在日本,购买二手化妆品成为一种流行。节俭的年轻购物者在网上搜寻香奈儿(Chanel)和圣罗兰(YSL Beauty)的产品,这一现象表明,在这个价值240亿美元的奢侈品市场,消费者的心理是多么复杂和矛盾。

看不到垃圾桶的街道、高科技的厕所和“近藤麻理惠”品牌的极简主义而著称——日本人的“爱干净”举世闻名。但日本人对干净卫生的痴迷也有例外:这个国家是一个蓬勃发展的二手零售市场。日本国内美容市场是世界上最成熟的市场之一,拥有一个富有成效的生态系统,既有本土小众药店,也有资生堂(Shiseido)和SK-II等高端品牌,同时还有对全球奢侈品牌的旺盛需求。

然而,尽管听起来令人费解,但在日本的千禧一代中,购买二手化妆品正变得越来越流行。这一现象充分说明了消费者的消费心理,他们既热爱品牌,又越来越节俭。

28岁的东京居民Marika Sakamoto在日本最大的P2P市场平台Mercari上购买了二手化妆品和美容产品。她说:“当我买二手化妆品时,我最仔细检查的是二手化妆品被用过多少次,什么时候过期。”

“Mercari让购买这些产品变得更容易,首先你在日本很难买到一手货,再加上人们真的不介意它们曾被使用过,是二手货。”此外,购买二手产品更环保也是这些日本女孩选择购买二手货品的原因之一。

二手化妆品、共享化妆间,在很多人看来最大的顾虑就在于是否卫生。但日本在化妆品转售潮流中的地位与其一尘不染、讲究卫生的传统形象截然不同。

随着日本共享经济的成熟,一小部分日本千禧一代似乎愿意为了昂贵的美容产品而忽视细菌。在该网站的资讯页面,我们可以发现,Mercari允许出售用过的化妆品,只要产品描述良好,没有过期。

美国咨询公司高德纳亚太地区研究和咨询高级专家道格拉斯(Yo Douglas)表示:“如果你想试用新款香奈儿(Chanel)口红,可以通过Mercari以较低的价格试用,然后如果你真的喜欢,你可以再买一支新的。如此看来,这和从朋友那里买二手化妆品没什么不同。”

道格拉斯表示,尽管日本人对卫生问题很敏感,但由于相互理解,以及买卖双方之间高度的信任和考虑,二手化妆品潮流已经站稳了脚跟。她表示:“卖家了解消费者的情绪。”她指出,在向买家发货时,他们鼓励用户进行交流,卖家甚至会自愿更换用过的粉饼。
########
▶ [任务要求]:
1. 请照原文抄录日本二手化妆品一文中的一段，从含有“二手化妆品、共享化妆间,在很”的词句开始，到“只要产品描述良好,没有过期。”为止。
2. 根据日本二手化妆品一文，28岁的东京居民Marika Sakamoto是在哪个平台上购买二手化妆品和美容产品的？
3. 接着日本二手化妆品一文的最后一句往下续写。

▶ [存储数据]:
########
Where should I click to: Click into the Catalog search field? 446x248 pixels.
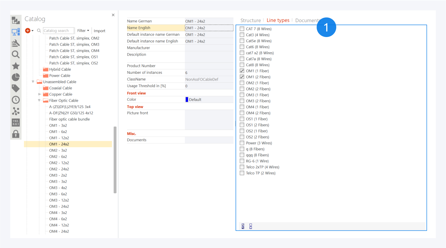[58, 31]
########
▶ [逐项解答]:
1.
二手化妆品、共享化妆间,在很多人看来最大的顾虑就在于是否卫生。但日本在化妆品转售潮流中的地位与其一尘不染、讲究卫生的传统形象截然不同。

随着日本共享经济的成熟,一小部分日本千禧一代似乎愿意为了昂贵的美容产品而忽视细菌。在该网站的资讯页面,我们可以发现,Mercari允许出售用过的化妆品,只要产品描述良好,没有过期。

2. 她在日本最大的P2P市场平台Mercari上购买。

3.
22岁的日本女孩桥本介绍,购买二手化妆品在活跃于社交网络的年轻人中格外流行。

尽管日本仍然是全球最大的奢侈品市场之一,新旧资金都在推动着奢侈品行业的发展,但日本的老龄化人口传统上将老年消费者定位为高端品牌的核心关注对象。道格拉斯表示:“与中国和其他新兴国家不同,日本千禧一代在财务上没有比他们的父母更好的生活前景。在中国,奢侈品牌经常聘请年轻的流行偶像作为品牌大使,以瞄准中国的年轻消费者。然而,我们在日本没有看到(相同的)趋势。”

购买二手成为流行,最根本的原因还是——“日本很多年轻人都在财务上挣扎……很难找到一份薪水合适的稳定工作,”桥本说。虽然二手化妆品的趋势凸显了这种两面性,但道格拉斯指出,全球品牌可以据此重新考虑自己的定价和数字策略。“例如,资生堂推出了一个针对千禧一代的品牌,名为Recipist,只在电商平台销售,价格低于资生堂的传统品牌。”

Why Japanese Millennials Are Buying Used Makeup

Thrifty younger shoppers are scouring resale sites for Chanel and YSL Beauty, a phenomenon that reveals just how complex and contradictory the consumer psyche is in this luxury market worth $24 billion.

Thanks to its notoriously bin-free streets, high-tech toilets and Marie Kondo-branded minimalism, Japan has a reputation for cleanliness. There are exceptions to Japan’s obsession for hygiene. The country is home to a thriving second-hand retail scene. Japan’s domestic beauty market is one of the world’s most sophisticated, boasting a fruitful ecosystem of cult local drugstore and high-end brands such as Shiseido and SK-II accompanied by thriving demand for global luxury names.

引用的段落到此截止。